Fazit: Wir überschreiten permanent gedankenlos irgendwelche Grenzen. Dabei kann jede Grenzüberschreitung zu einem Konflikt führen. Aus diesem Grund ist es wichtig, sich die Grenzen immer wieder bewusst zu machen. Dazu beobachtet man den Kontext, in dem man sich befindet, die Handlungen, die passieren, die Fähigkeiten, die sichtbar werden, die Überzeugungen, die erkennbar werden, die Rollen, die es gibt sowie die Zugehörigkeit, die die andere Seite der Grenze prägt. Grenzen führen zu Ab- und Ausgrenzungen, die manchmal gewollt und manchmal ungewollt stattfinden. Grenzüberschreitungen sind unumgänglich, können aber durch die entsprechende Aufmerksamkeit so stattfinden, dass niemand dabei Schaden nimmt. Dies sind ein paar Aspekte die Grenzüberschreitungen ausmachen.

Zu erledigen
Wiederholen Sie den gesamten Textauszug über Grenzüberschreitungen Wort für Wort. Die nachstehenden Zeilen haben mit dem Textauszug nichts zu tun.

Bereitgestellte Daten
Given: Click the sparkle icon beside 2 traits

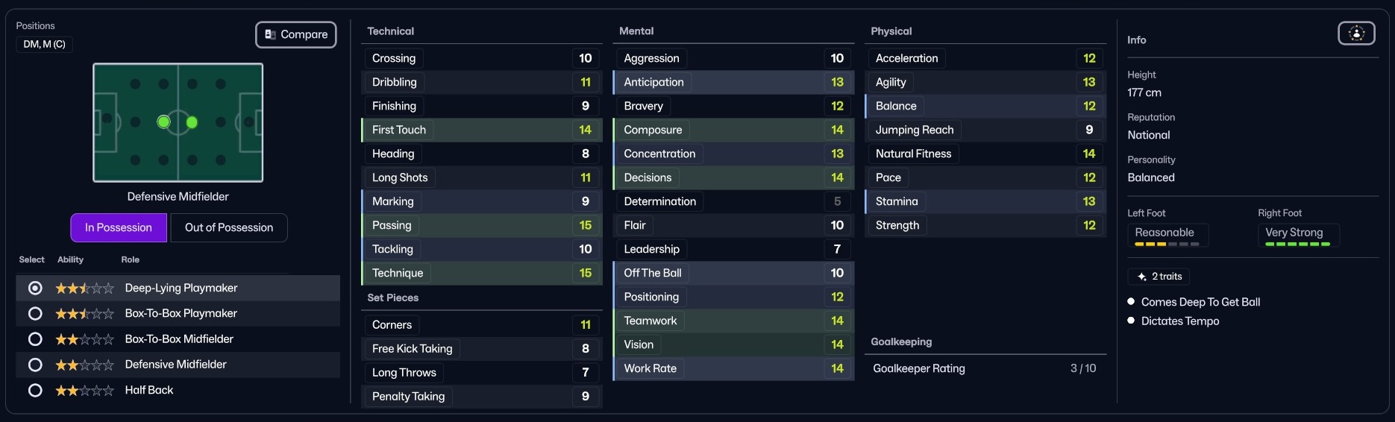Looking at the screenshot, I should (1141, 277).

Lösung der Aufgabe
Fazit: Wir überschreiten permanent gedankenlos irgendwelche Grenzen. Dabei kann jede Grenzüberschreitung zu einem Konflikt führen. Aus diesem Grund ist es wichtig, sich die Grenzen immer wieder bewusst zu machen. Dazu beobachtet man den Kontext, in dem man sich befindet, die Handlungen, die passieren, die Fähigkeiten, die sichtbar werden, die Überzeugungen, die erkennbar werden, die Rollen, die es gibt sowie die Zugehörigkeit, die die andere Seite der Grenze prägt. Grenzen führen zu Ab- und Ausgrenzungen, die manchmal gewollt und manchmal ungewollt stattfinden. Grenzüberschreitungen sind unumgänglich, können aber durch die entsprechende Aufmerksamkeit so stattfinden, dass niemand dabei Schaden nimmt. Dies sind ein paar Aspekte die Grenzüberschreitungen ausmachen.